====== SELECTED TEXT ======

# Buillding a Simple Storage Shed - Cobb County, GA Style



## Ta-ton-ka chips (Jun 12, 2008)

I guess the picture says it all


----------



## ClydeWigg3 (Jun 12, 2008)

I'm having trouble seeing what's up with the shed?  I see the sign, but is there something obvious I'm missing with the shed itself?  Feeling a little slow this morning....


----------



## Trizey (Jun 12, 2008)

What code are you breaking?


----------



## jneil (Jun 12, 2008)

Thank God my goverment is protecting me.


----------



## Buck (Jun 12, 2008)

It seems someone forgot a permit...


----------



## jettman96 (Jun 12, 2008)

The MAN keepin' ya down...  That inhales profusely


----------



## DYI hunting (Jun 12, 2008)

No permit maybe?  My county allows up to a 150 square foot or maybe it was 180 square foot building without a permit.


----------



## teethdoc (Jun 12, 2008)

I did not get a permit for finishing out my attic in a section of Birmingham similar to Cobb County.  They tried to give me a hard time when the contractors put all of the demolition materials out by the street.  I told them I was just cleaning out my basement and this was stuff I was storing in case I needed it in the future.

I also got my dumpster Condemed for putting too much construction debree on another house I remodeled

The govnt. at it's finest.


----------



## grim (Jun 12, 2008)

====== PROVIDED MATERIAL ======

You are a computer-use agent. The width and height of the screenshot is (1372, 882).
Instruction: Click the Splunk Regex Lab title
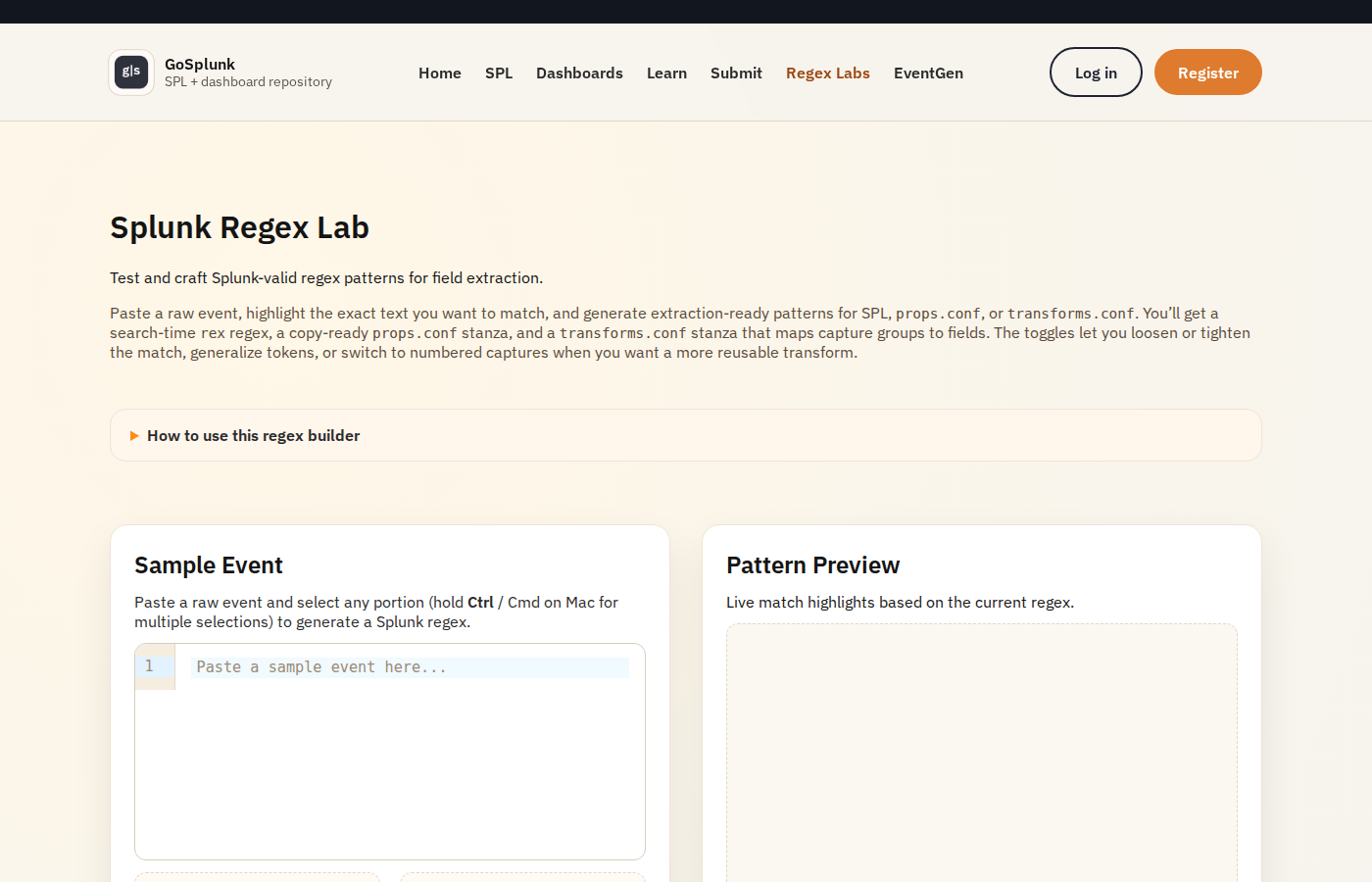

======

#### WRITTEN TASK:
Write what comes next in the forum thread about the Cobb County storage shed, picking up right after its last line. This material comes from a different source than the shed thread.

#### RESPONSE TO THIS TASK:
One of your neighbors ratted you out.


----------



## Trizey (Jun 12, 2008)

grim said:


> One of your neighbors ratted you out.



Or someone on here.


----------



## Ta-ton-ka chips (Jun 12, 2008)

For the last week, I've been trying to work this out with the Government that owns my land - cause evidently I don't.
I've been simmering about this and now Pbradley has to start his thread about property http://forum.gon.com/showthread.php?t=208400&highlight=property 

I live in a 40+ yo subdivision and no homeowners association  There is however a retired old lady, 1/2 mile up the road who rides around anonimously turning folks in for such henious crimes as parking on the grass, leaving a ladder outside, expired car tags , ect. Thankfully we have her around or the crime rate would skyrocket 

My temporary, not on a foundation, portable, storage shed was such a criminal act. I failed to read in the local paper two years ago about a new ordinance the Government has passed for my own good and protection. *Any building larger than 120 square feet must be permitted*

Who'd a thunk it? A storage building not on a foundation? 
Well, the lawbreaker that I am, I went last week to turn myself in and get the permit. 
Long story but the Government has decided that although "everyone" else in the subdivision has outbuildings, I can't have one cause it must be 35' from the back property line and 10' from the side (new code) 

A big shout out of THANKS to Volguy http://forum.gon.com/showthread.php?t=171332&highlight=surveyor   for coming out and easing the pain of surveying my (the Governments) yard. He drew a great set of plans required for the Variance Hearing ($200.00)I'll be having in AUGUST.

I can't touch the shed for 2-1/2 months, and the roof has no shingles yet


----------



## Ta-ton-ka chips (Jun 12, 2008)

ClydeWigg3 said:


> I'm having trouble seeing what's up with the shed?  I see the sign, but is there something obvious I'm missing with the shed itself?  Feeling a little slow this morning....



You think you're slow, 10 replies before I told the story


----------



## Ta-ton-ka chips (Jun 12, 2008)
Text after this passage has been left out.